As five antitrust bills aimed at Big Tech giants such as Apple, Amazon, Facebook, and Google seek to stop them from exploiting their digital market dominance, the GOP is increasingly split on the issue, reports Politico.
The bills hoping to “reign in” Silicon Valley, which the House Judiciary Committee considers on Wednesday, have united political forces from both US parties, while also triggering a schism within the Republican Party ranks. House Republicans have reportedly sparred over the ambitious bills in the run-up to the committee vote, with lawmakers forging unlikely alliances.
Antitrust Chair Rep. David Cicilline (D-R.I.) proposed the American Choice and Innovation Online Act, co-sponsored by Trump supporter Rep. Lance Gooden (R-Texas). Their measure would render it unlawful for a top company to “self-preference” or favour their own products.
GOP Reps. Matt Gaetz of Florida and Ken Buck of Colorado have backed the measure, writes the outlet.
Meanwhile this pits the "alliance” against Trump allies such as House Minority Leader Kevin McCarthy (R-Calif.), who has said he’s planning to unveil his own tech reform agenda, and Ohio Rep. Jim Jordan, the top Republican on the Judiciary Committee.
“I have a ton of respect for Jim Jordan. He literally was the person I looked up to and wanted to run for Congress to be like…. it’s disappointing in some ways that we don’t share the same views about this, but it’s not surprising,” Buck said in an interview.
Jordan tweeted after the legislation was announced that Democrats simply seek to endow President Joe Biden with “more power to 'fix' the problem."
Four other measures proposed in the crackdown on Big Tech include the Ending Platform Monopolies Act, Platform Competition and Opportunity Act, Augmenting Compatibility and Competition by Enabling Service Switching (ACCESS) Act and the Merger Filing Fee Modernisation Act.
Leading liberal Rep. Pramila Jayapal (D-Wash.) sponsored a bill that would allow the Department of Justice (DOJ) or Federal Trade Commission (FTC) to sue to force the tech giants to sell off parts of their business if they represent an “irreconcilable conflict of interest,” according to previewed draft copies of the legislation reported by the outlet.
Some of the measures in line with the bills would bar platforms from buying up potential rivals.

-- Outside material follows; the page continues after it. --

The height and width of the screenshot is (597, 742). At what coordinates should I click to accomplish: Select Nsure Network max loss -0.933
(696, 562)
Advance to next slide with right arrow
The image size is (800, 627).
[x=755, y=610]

They would be required to build new interfaces enabling users or businesses to more easily transfer to competing platforms.
Public Knowledge’s Charlotte Slaiman described the package of antitrust legislation as “the most powerful tools that we’ve seen introduced in Congress to address the power of Big Tech."
While a group of Republicans on the Judiciary panel could side with the Democrats in support of the antitrust bills, Jordan’s team has reportedly been asking Republican offices to alert him if members plan to vote for the bills, a GOP source was cited as saying.
Jordan has repeatedly labeled the antitrust legislation as a group of “Democrat bills,” however, GOP interest has been reportedly heightened amid a chorus of accusations that conservative voices were being censored by social media platforms.
The lobbying issue has also complicated the debate, with GOP proponents of the antitrust bills blaming “the D.C. swamp” for contaminating Republicans’ views on the issue.
They claim advocates of Big Tech have been seeking to influence their positions, including via Jeff Miller, a lobbyist linked to McCarthy, who represents several tech clients.
The legislative push follows findings laid out in the 2020 investigation that probed business practices of Apple, Amazon, Facebook, and Google to determine that the four tech giants have monopolised various aspects of the online economy.
While the bills have prompted severe pushback from tech-funded groups, a White House official informed Axios that the Biden administration would be working with lawmakers to assist in the legislative process.